There are three main barriers to updating the Vivado version:

  • Each Vivado update generally also includes a kernel version update.
    • This can cause issues with the OpenCPI kernel driver.
  • AMD Xilinx arbitrarily choose to move / change the directory structure of their tools and the outputs of their tools.
    • This has a habit of breaking various build scripts.
  • AMD Xilinx has a habit of adding segfaults somewhat at random to any of their tools.
    • This is particularly true of xsim, and even more so if you are simulating VHDL or cosimulating.

2021.1+ currently do not work on hardware due to issues with the kernel driver (AFAIK). There are various issues tracking the inclusion of 2021.1:

There is a current open MR as of this week to add 2021.1 support:

I believe 2020.1 and 2020.2 will work for xsim and hardware, but you’ll need to create your own rccplatform and continue at your own risk. These versions are not explicitly supported, so you run the risk of hitting bugs that the CI has not encountered before. You will also be trusting my memory that these versions come before the kernel version that breaks 2021.1.

I’d also point you towards this issue which provides some guidance relating to simulating using xsim on the main supported OSes:

If you want to somewhat quickly verify that a particular vivado version can be used for xsim, you could use the tool I made available here:

To use this on Ubuntu 20.04 and check whether the testbias assembly compiles for xsim in v2.4.7 using Vivado 20XX.X:

sudo apt-get -y install git make podman
git clone https://gitlab.com/d9t2/ocpicontainer.git
cd ocpicontainer
make build-ubuntu20_04-opencpi-release-2.4.7-xilinx-20XX.X-testbias \
  from_xilinx_dir=/path/to/your/xilinx/root \

Note: I’m suggesting use of Ubuntu 20.04 as Ubuntu 22.04 is currently broken as of this week due to Canonical changing gcc version for the kernel.
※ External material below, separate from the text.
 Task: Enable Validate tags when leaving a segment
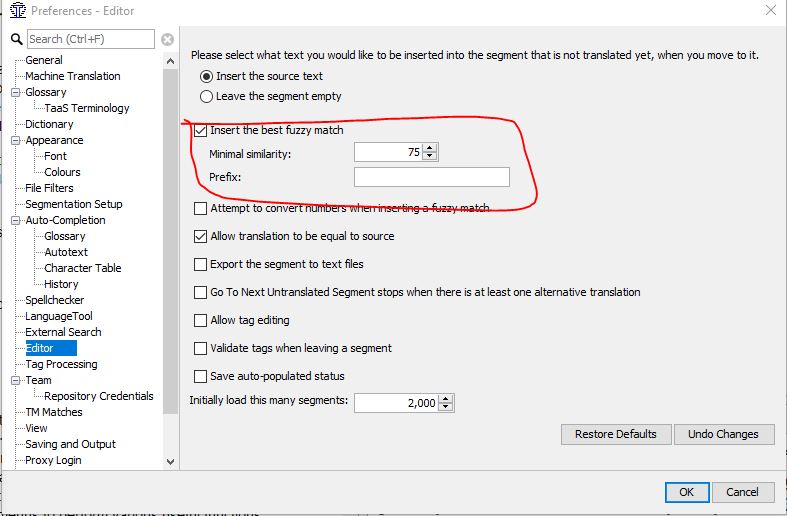(x=200, y=348)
There is a fix in testing, but ocpicontainer does not integrate it at this time.

If you use this tool and encounter difficulties (noting that it is a year old at this point), please reply here or open an issue. In particular, you may have to modify some of the variables at the top of the Makefile, although I have tried to pre-empt those edits in the command given above.
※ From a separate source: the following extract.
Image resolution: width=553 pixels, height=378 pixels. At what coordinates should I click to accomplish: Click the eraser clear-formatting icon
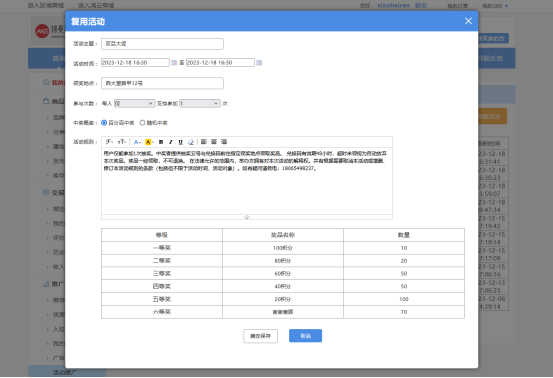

If it completes without error (about an hour wait), then testbias built successfully. You should then open the container and try to run it:

make open-ubuntu22_04-opencpi-release-2.4.7-xilinx-20XX.X-testbias

Note: This tool does not verify that synthesis or anything on hardware works, just building testbias for xsim.

Personally, I have recently used Vivado 2022.1 xsim on Arch Linux (my custom rccplatform), and it seemed to work just fine.

Thank you for the detailed response. Is the main issue a lack of companies contributing effort into porting OpenCPI to the latest tools and operating systems?

That’s a good question.

I’d say that there is obviously risk in attempting to use any open source project out of the defined, current lane that it is in. So, from a start there is probably a lack of incentive to investigate integrating newer tools, unless delays are acceptable.

Then there is the difficulty in making the updates which can vary depending on which area of the codebase is being addressed (this can require someone with significant experience with the framework to do it), and sometimes these updates cause problems that are really hard to diagnose. The kernel driver is a great example of that, and something that demands extensive testing on hardware.

Finally, there is the double edged sword of willingness to contribute patches to the framework, and the maintainers having the time to review, test, and merge the changes. This second point has improved over time with more community contributions getting merged in recent months (I had two PRs merged over the Autumn), but has been a serious bottleneck in the past.